Compost containers are bin or bucket-shaped containers that are used for turning used organic waste, such as scrap food, peelings, used soil, and plant matter into rich, fertile humus, otherwise known as compost.
A typical composter will be open-bottomed and sit on the ground in direct contact with the earth. This allows nature to come in – in the form of earthworms, etc, and get to work on breaking down the organic matter into a rich and highly nutritious compound that you can use in your garden.
Great for the Ecosystem!
Composting is a fantastic way to recycle organic waste and keep it out of polluting landfill sites, benefiting you, your wallet, and the ecosystem.
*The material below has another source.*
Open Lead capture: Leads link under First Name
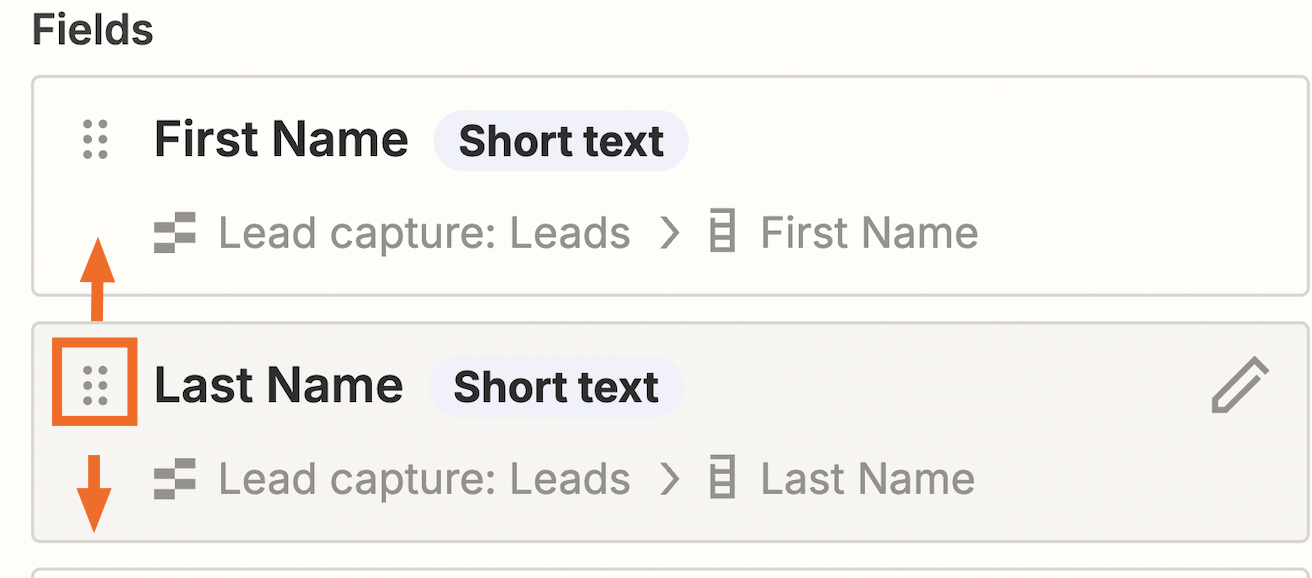The height and width of the screenshot is (578, 1312). (x=424, y=234)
Depending on how you do it, you can have some fantastic organic compost in as little as a few months.
When you compost correctly, you will end up with a very rich, dark soil-like material that smells sweet, and will do wonders for your plants.
In order to make compost the rules are quite simple:
* Anything that is/was living will compost.
* Try to strike a 50/50 balance between greens and browns.
* The softer the material, the quicker it will compost – grass clippings, for example, are great. Woody plant matter will take more time but will eventually be broken down.
* Cutting it up or shredding it before adding it to compost containers helps immensely.
* You can also add cardboard, paper, egg boxes as well as just about all of your kitchen scraps.
We should point out here that you don’t actually need a container, as compost can be made in a pile with a polythene sheet over it; however, they do make things much more neat and tidy and are a huge advantage if you have limited space.
Our New Composter
The picture here on the left shows the tiny area of our garden behind our potting shed. It is the only part of our garden that isn’t cemented or concreted over. For the past few years we have thought that this would be a perfect location for a compost container, so this year we decided to go for it, clear the area, and install one!
In the next picture, you can see the composter we recently installed in our garden. We were very limited by the amount of space we had available, but as you can see, it utilizes what would have otherwise continued to be a “dumping ground” for disused pots and containers. Now it is a highly useful and productive area.
This was the largest Composting bin we could find – note how perfectly it fits! This was a lucky bonus, as we’d only measured by eye when we brought it!
We had many pots full of compacted old soil and compost from previous years that we wanted to get rid of, so we were pouring the old soil into the composter along with green waste to get it started – a bad mistake which we have subsequently rectified.
It only ‘worked’ in so much as it gave us a place to dump the old soil and compost while we sorted out the garden and pots, but there was no way the correct composting ‘rotting’ process could even begin to take place with all that soil in there.
Once we had filled up the raised beds with compost, soil, and vermiculite, we were left with a number of large heavy-duty bags, so we opened the hatch at the bottom of the composter and dug out all the old soil, and bagged it up using those bags.
The old soil/compost we dug out from the composter is actually not that bad. We were originally intending to get rid of it, but we may just add some manure to the bags, mix it all up, seal the bags and let them sit behind the shed for a year – hopefully, by next year they will be useable.
Nowadays, all we are putting into the compost container is kitchen scraps and old plants with just the occasional handful of old soil and sawdust. The key is to only put things that are uncooked and are unprocessed in there. We suspect in the autumn, It will be filled to the brim with the remains of the annual plants we have been growing this year. The composting process should now have a good chance to get started and this time next year, we’re hoping to have some excellent nutrient-rich compost to mix into the garden.